I don’t question the devotion of anyone who says she loves Christ intensely, whatever language she uses to express it.

But I have little patience for taking biblical metaphors too far and giving one’s relationship with God an air of irreverent chumminess. Somehow, the scenario in which “his princess” shaves her legs for a date with Jesus seems to leave little room for fear of God.

... The Bible is replete with breathtaking metaphors that hint at God’s love for us. Thank God, we don’t always take them to illogical ends: I’ve never heard a preacher take the Good Shepherd image to mean that God raises his children to ultimately kill and eat them.
Amen! The author makes an excellent point about the problem of taking a metaphor and trying to use it literally.

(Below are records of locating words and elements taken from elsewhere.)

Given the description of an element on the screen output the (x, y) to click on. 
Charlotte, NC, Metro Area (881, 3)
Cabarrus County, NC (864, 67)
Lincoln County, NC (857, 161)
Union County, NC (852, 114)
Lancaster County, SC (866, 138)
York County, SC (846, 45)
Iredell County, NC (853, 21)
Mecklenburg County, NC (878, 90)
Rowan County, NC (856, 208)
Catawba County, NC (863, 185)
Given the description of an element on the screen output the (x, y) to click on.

Another problem that Christians sometimes seem to have with metaphors is using inappropriate ones. Consider a letter written by former Baylor president and chancellor Herbert Reynolds. He wrote it to discourage the publishing of a book about the recent controversy at Baylor (the book has since been cancelled). In the letter he referred to his fellow Christians as “adversaries.” He also threatened to expose some damaging information if the book went ahead as planned. He wrote:

My tertiary specialty in the Air Force was psychological warfare and I was no mean student thereof. It is imperative to know everything conceivably possible about your adversaries and their soft underbelly--and have the patience to await the most strategic moment to strike.
Such rhetoric is over-the-top and inappropriate. Our fellow Christians are not our “adversaries.” Satan is our adversary. And to use a violent military metaphor to describe how you are going to treat your brothers and sisters in Christ is un-Christ-like and wrong. Reynolds should apologize.

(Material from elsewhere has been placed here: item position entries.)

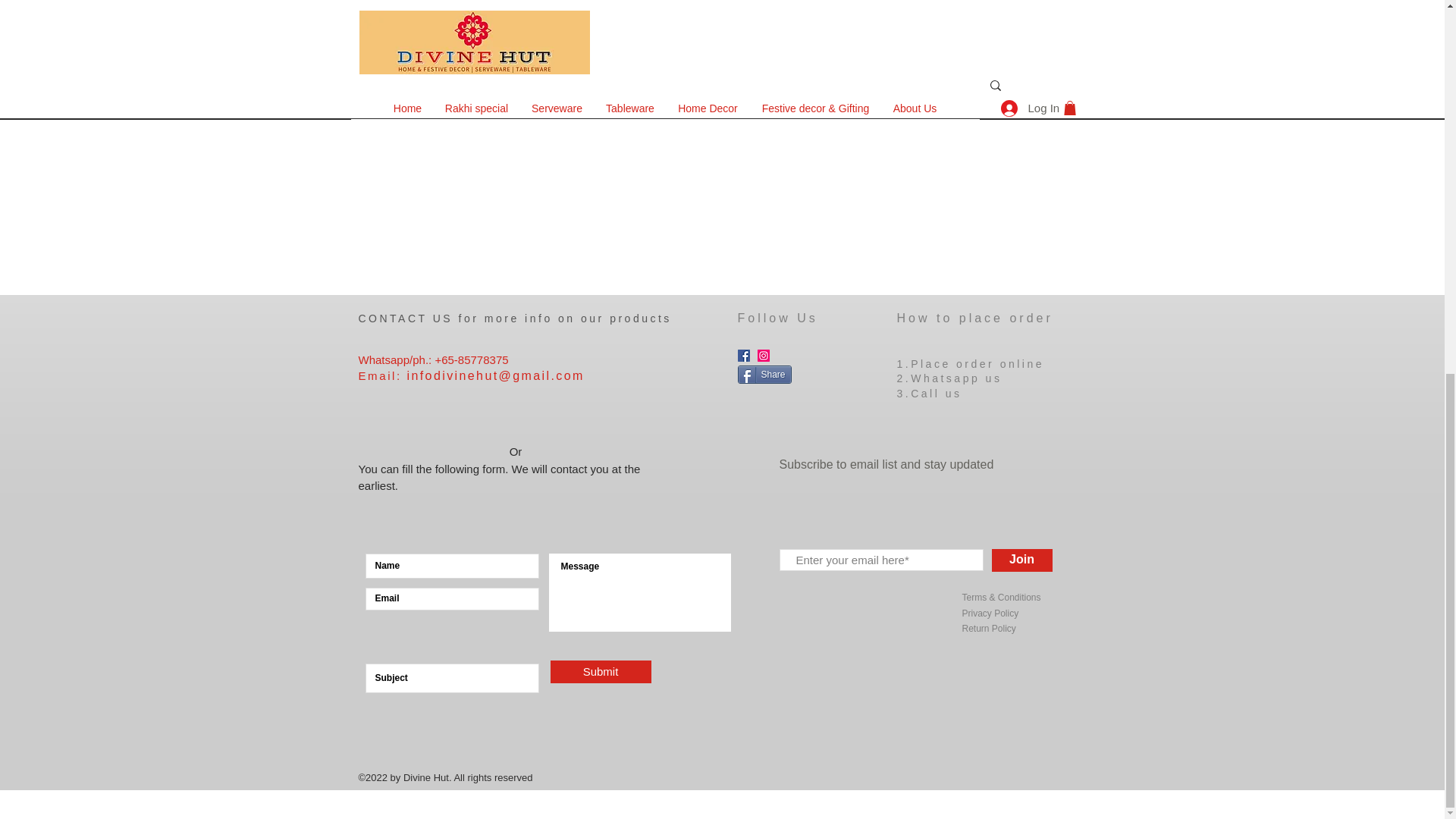
Submit (600, 671)
Share (763, 374)
Next (943, 8)
Share (763, 374)
Previous (515, 8)
Join (1021, 559)
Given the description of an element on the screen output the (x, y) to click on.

The metaphors we use are important because they offer insights into how we are thinking. When we use metaphors wrongly (such as in the dating Jesus example) or when we use inappropriate metaphors (such as in the military attack example) it shows that there are some significant problems with our thinking. Christians should learn to avoid such metaphors. Hopefully, by doing so we will end up with more a more Christ-like thought process.